Ryan Castigates Obama For Missing Budget Deadline Again

Ryan Castigates Obama For Missing Budget Deadline Again

February 4 is here, and surprise of surprises, Barack Obama, for the fourth time in five years, has missed the deadline for submitting a budget. Rep. Paul Ryan (R-Wis.), who is in the middle of submitting a budget of his own that will balance by 2023, commented:

I’m disappointed the president has missed his deadline. But I’m not surprised. In four of the last five years, he’s failed to submit his budget on time. We still don’t know when we’ll receive the president’s request. And for nearly four years, Senate Democrats haven’t passed a budget at all. We deserve better.

Obama had castigated the GOP before about missing deadlines vis-à-vis the “fiscal cliff” saying:

America wonders why it is in this town why you can’t get stuff done in an organized timetable. Why everything has to always wait until the last minute. We’re now at the last minute.  The American people are not going to have any patience for a politically self-inflicted wound to our economy. Let’s not miss this deadline. That’s the bare minimum we should be able to get done.

The White House hasn’t even given Congress a target date for when Obama’s budget will be submitted, although Congressional aides are guessing it won’t happen until early March. The official White House excuse is that the “fiscal cliff” negotiations were responsible for the delay. Ryan has already noted that Obama has missed more deadlines than any president in virtually 100 years.

Speaker John Boehner (R-Ohio) noted:

For the fourth time in five years this White House has proven it does not take trillion-dollar deficits seriously enough to submit a budget on time.
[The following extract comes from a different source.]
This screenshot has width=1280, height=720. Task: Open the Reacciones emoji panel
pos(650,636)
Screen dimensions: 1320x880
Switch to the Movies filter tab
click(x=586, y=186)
In contrast, Republicans will meet our obligations and pass another budget in the coming weeks that addresses our spending problem, promotes robust job creation, and expands opportunity for all Americans.
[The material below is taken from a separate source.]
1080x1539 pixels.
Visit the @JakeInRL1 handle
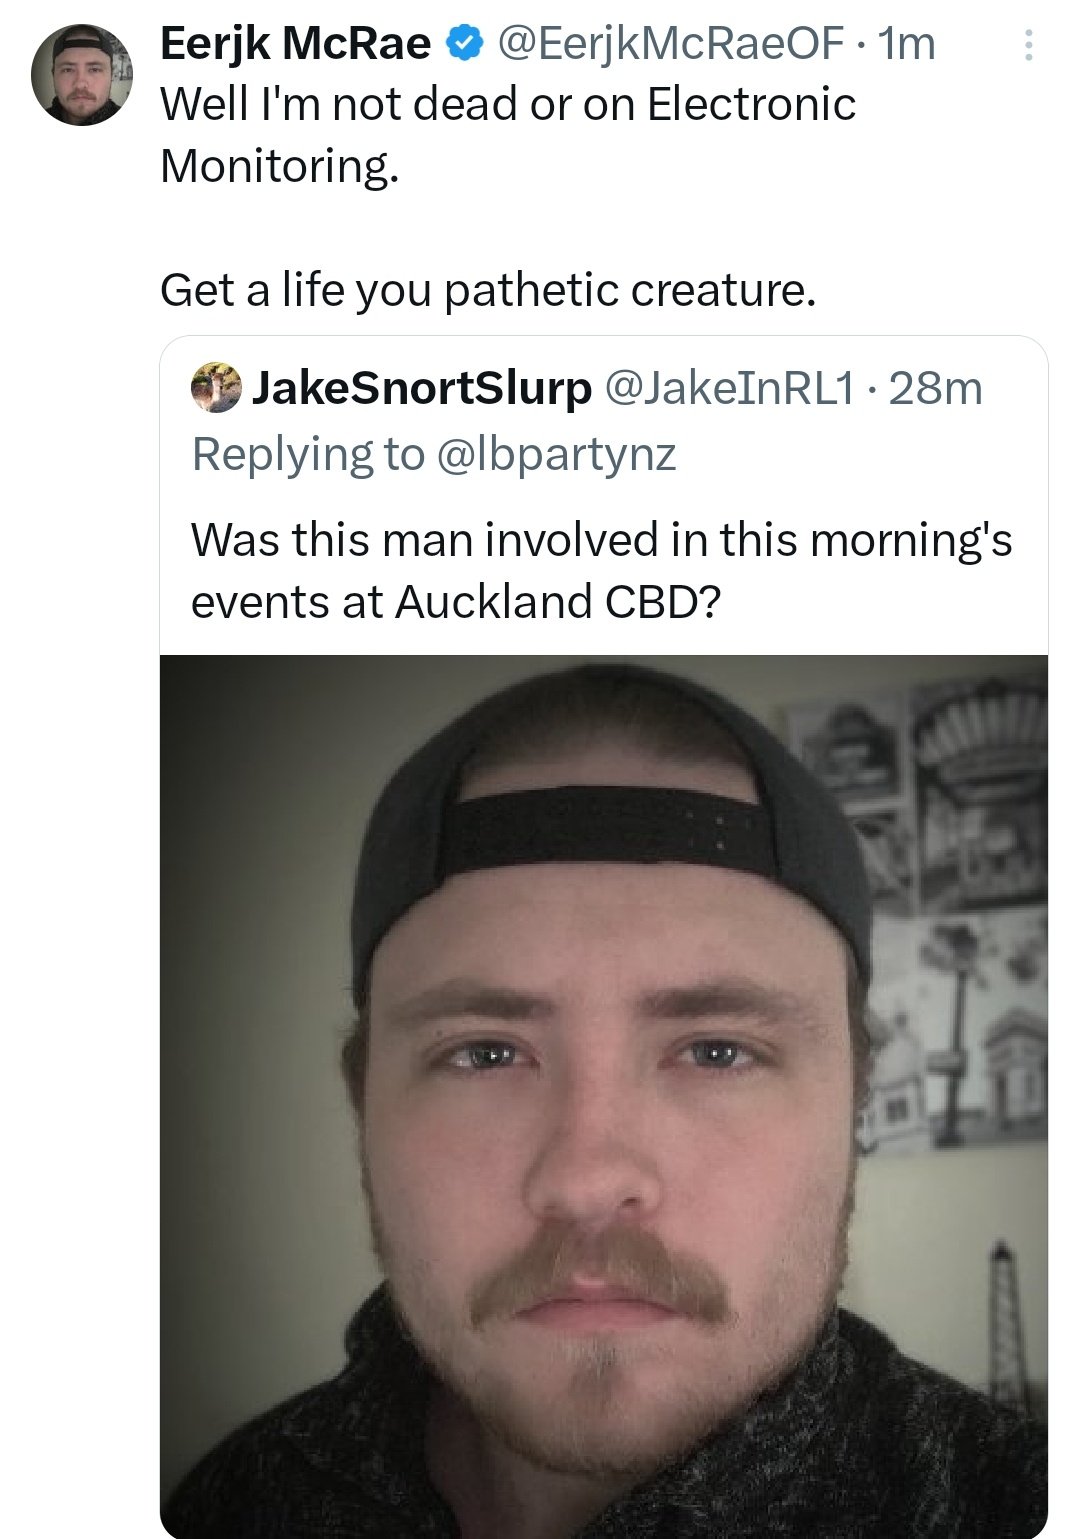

Although the Democratic Senate and the GOP-led House agreed to stop taking salaries if their chambers didn’t pass a budget by April 15, there is a growing sentiment that a deal won’t happen on a budget, because Ryan’s plan wants to eliminate tax increases, partially privatize Medicare and institute spending cuts while Democrats want to raise taxes and limit spending cuts. The GOP wants to pass a budget sooner rather than later so that the issues of tax increases and spending cuts will be resolved before the debt ceiling deadline of May 19.